**Task instructions**
Transcribe exactly the lines from the one containing "The width and" through the end of the data, both included. Leave out pictures.

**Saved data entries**
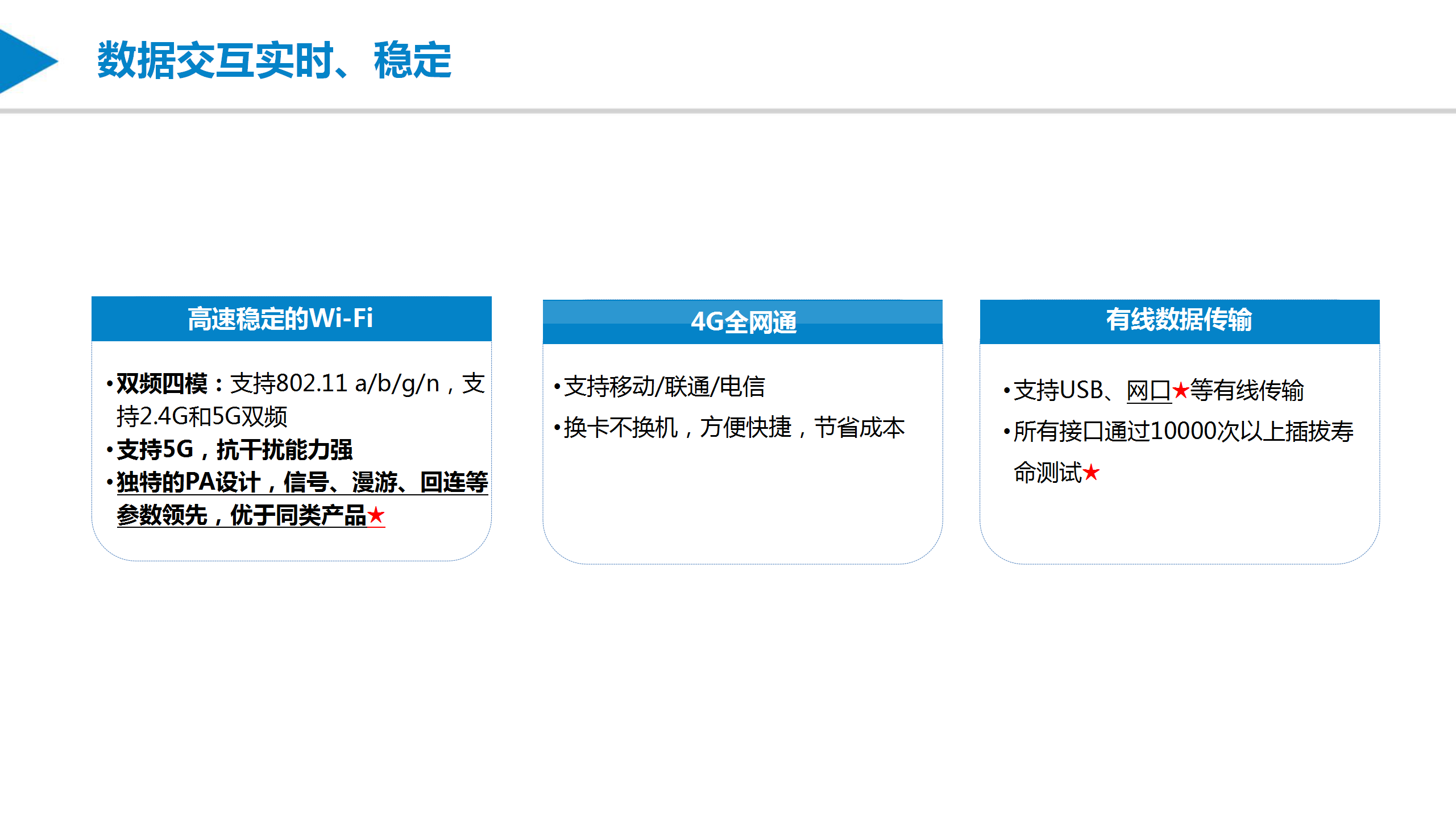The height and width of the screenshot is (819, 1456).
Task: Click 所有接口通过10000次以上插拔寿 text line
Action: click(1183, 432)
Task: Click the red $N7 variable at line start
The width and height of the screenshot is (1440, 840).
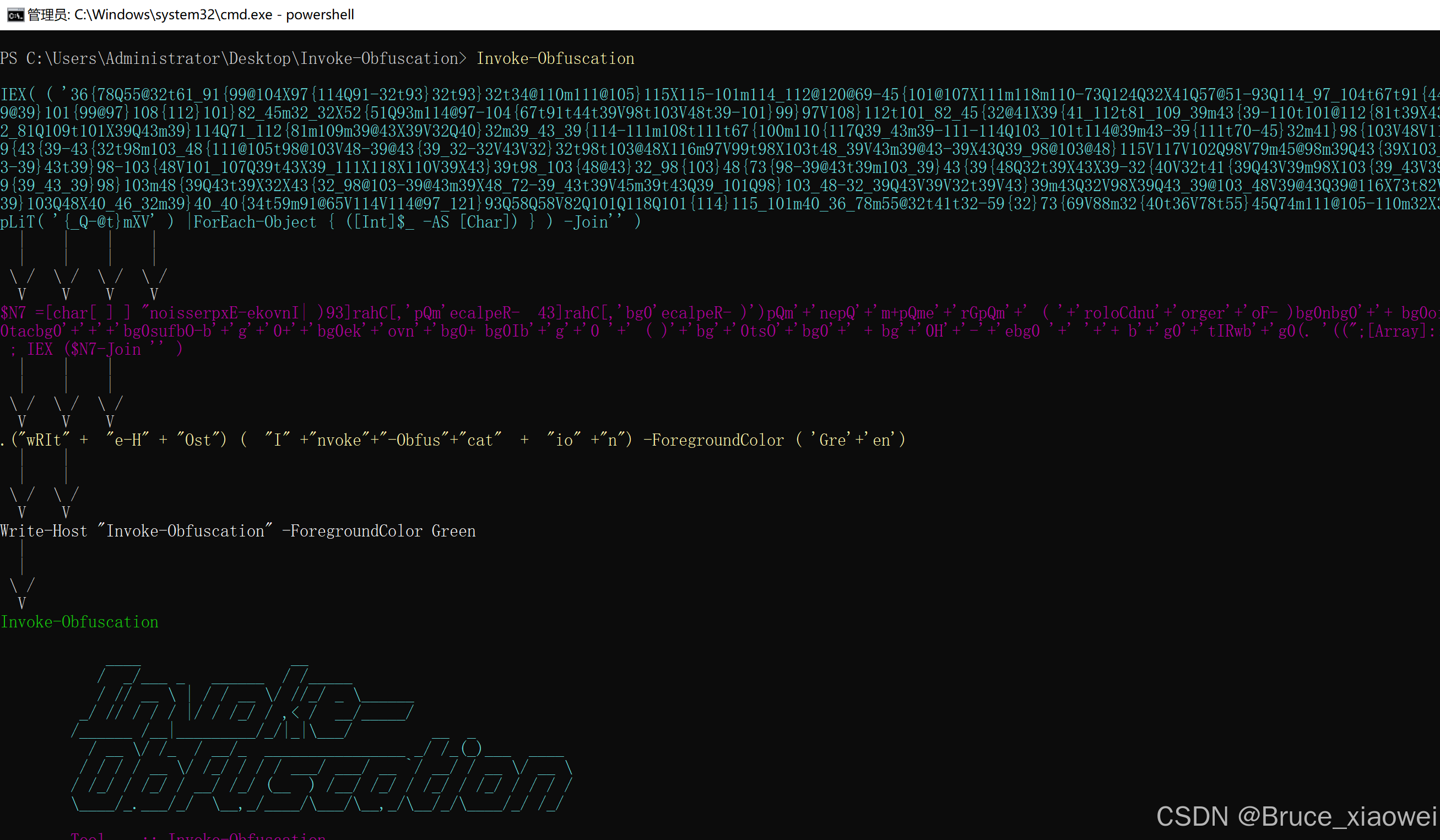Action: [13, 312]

**Answer space**
The width and height of the screenshot is (1440, 840).
Action: [13, 312]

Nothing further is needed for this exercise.